Copie na íntegra, sem alterar nada, o texto sobre procriação medicamente assistida.

**Texto:**
------------------------------
Procriação Medicamente Assistida. Filhos vão poder conhecer identidade dos dadores

Alterações à lei aprovadas

Os projetos de lei sobre procriação medicamente assistida (PMA), que estiveram ontem à tarde em discussão no parlamento, foram aprovados pelos deputados, baixando à Comissão de Saúde. Embora os trabalhos ainda não estejam concluídos, começa a desenhar-se um novo capítulo na história dos tratamentos de fertilidade no país.

Na prática, a aprovação dos projetos de lei do BE, PS, PSD, PCP e PAN significa que os dadores que fizeram uma dádiva de embriões, óvulos ou esperma antes do acórdão do Tribunal Constitucional, publicado em 24 de abril, têm o seu anonimato assegurado, como ditava na altura a lei. Por outro lado, aos dadores que a partir daí tenham feito dádivas e a todos os que venham a fazê-lo no futuro, a lei permitirá que um dia possam ser abordados por crianças fruto de tratamentos de procriação assistida – isto porque os filhos de tratamentos de PMA passarão a poder ter acesso à identidade civil dos dadores a partir dos 16 anos de idade, uma informação que deverá ser solicitada ao Conselho Nacional de Procriação Medicamente Assistida.
------------------------------
**Material fornecido:**

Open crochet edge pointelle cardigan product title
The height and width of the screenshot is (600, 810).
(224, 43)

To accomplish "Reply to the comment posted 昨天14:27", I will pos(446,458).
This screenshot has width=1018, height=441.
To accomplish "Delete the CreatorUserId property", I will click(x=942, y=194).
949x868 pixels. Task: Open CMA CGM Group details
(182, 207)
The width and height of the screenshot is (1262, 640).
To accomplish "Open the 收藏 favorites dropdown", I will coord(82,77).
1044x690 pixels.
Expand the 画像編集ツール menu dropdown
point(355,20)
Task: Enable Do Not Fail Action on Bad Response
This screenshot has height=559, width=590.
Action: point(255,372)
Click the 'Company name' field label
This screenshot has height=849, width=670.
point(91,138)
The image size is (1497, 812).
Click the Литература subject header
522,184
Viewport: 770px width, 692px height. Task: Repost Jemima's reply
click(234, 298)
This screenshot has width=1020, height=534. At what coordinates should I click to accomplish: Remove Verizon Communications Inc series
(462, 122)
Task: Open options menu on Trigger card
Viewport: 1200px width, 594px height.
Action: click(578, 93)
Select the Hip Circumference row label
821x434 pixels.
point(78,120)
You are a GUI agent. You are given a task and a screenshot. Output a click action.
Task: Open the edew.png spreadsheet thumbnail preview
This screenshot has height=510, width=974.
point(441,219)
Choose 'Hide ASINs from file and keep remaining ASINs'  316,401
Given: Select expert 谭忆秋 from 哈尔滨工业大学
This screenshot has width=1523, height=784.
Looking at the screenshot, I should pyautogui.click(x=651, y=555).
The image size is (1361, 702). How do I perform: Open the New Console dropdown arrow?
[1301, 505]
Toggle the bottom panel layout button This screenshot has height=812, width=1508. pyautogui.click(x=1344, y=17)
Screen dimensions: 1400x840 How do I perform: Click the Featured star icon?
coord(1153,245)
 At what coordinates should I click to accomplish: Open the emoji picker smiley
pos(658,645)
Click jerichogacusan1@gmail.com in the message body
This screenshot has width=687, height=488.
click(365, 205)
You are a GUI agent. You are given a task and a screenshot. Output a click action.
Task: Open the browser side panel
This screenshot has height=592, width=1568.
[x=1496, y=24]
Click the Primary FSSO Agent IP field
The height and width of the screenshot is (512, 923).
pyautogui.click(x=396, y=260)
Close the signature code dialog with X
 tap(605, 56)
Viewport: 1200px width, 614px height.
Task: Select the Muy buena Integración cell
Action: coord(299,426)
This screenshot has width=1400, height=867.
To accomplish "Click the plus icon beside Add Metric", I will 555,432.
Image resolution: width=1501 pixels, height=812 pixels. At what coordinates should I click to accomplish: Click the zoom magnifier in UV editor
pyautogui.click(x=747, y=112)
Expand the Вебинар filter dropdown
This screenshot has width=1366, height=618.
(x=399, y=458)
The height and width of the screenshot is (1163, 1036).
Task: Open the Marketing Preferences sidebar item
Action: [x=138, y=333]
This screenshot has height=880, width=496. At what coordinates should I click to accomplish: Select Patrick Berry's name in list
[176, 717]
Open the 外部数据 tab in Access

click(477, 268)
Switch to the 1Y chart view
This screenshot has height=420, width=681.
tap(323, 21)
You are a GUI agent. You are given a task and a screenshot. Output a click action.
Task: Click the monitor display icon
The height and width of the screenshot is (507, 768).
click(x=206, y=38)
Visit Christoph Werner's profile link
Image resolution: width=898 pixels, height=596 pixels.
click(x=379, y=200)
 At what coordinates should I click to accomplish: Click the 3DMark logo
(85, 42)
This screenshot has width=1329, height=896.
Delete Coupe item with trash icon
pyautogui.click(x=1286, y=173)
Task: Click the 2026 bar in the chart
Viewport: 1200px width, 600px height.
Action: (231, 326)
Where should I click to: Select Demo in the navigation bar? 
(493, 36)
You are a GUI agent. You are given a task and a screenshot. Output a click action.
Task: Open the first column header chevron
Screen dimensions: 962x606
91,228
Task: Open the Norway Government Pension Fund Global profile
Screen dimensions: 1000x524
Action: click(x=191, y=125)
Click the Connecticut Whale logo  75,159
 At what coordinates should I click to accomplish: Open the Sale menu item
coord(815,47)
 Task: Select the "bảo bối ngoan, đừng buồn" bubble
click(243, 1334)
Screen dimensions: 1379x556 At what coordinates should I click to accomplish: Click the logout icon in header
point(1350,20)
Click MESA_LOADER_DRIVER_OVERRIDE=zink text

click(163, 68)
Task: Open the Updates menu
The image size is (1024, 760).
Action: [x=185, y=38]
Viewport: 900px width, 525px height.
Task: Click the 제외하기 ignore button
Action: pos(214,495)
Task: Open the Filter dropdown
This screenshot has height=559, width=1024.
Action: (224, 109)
------------------------------
**Espaço de resposta:**
Procriação Medicamente Assistida. Filhos vão poder conhecer identidade dos dadores

Alterações à lei aprovadas

Os projetos de lei sobre procriação medicamente assistida (PMA), que estiveram ontem à tarde em discussão no parlamento, foram aprovados pelos deputados, baixando à Comissão de Saúde. Embora os trabalhos ainda não estejam concluídos, começa a desenhar-se um novo capítulo na história dos tratamentos de fertilidade no país.

Na prática, a aprovação dos projetos de lei do BE, PS, PSD, PCP e PAN significa que os dadores que fizeram uma dádiva de embriões, óvulos ou esperma antes do acórdão do Tribunal Constitucional, publicado em 24 de abril, têm o seu anonimato assegurado, como ditava na altura a lei. Por outro lado, aos dadores que a partir daí tenham feito dádivas e a todos os que venham a fazê-lo no futuro, a lei permitirá que um dia possam ser abordados por crianças fruto de tratamentos de procriação assistida – isto porque os filhos de tratamentos de PMA passarão a poder ter acesso à identidade civil dos dadores a partir dos 16 anos de idade, uma informação que deverá ser solicitada ao Conselho Nacional de Procriação Medicamente Assistida.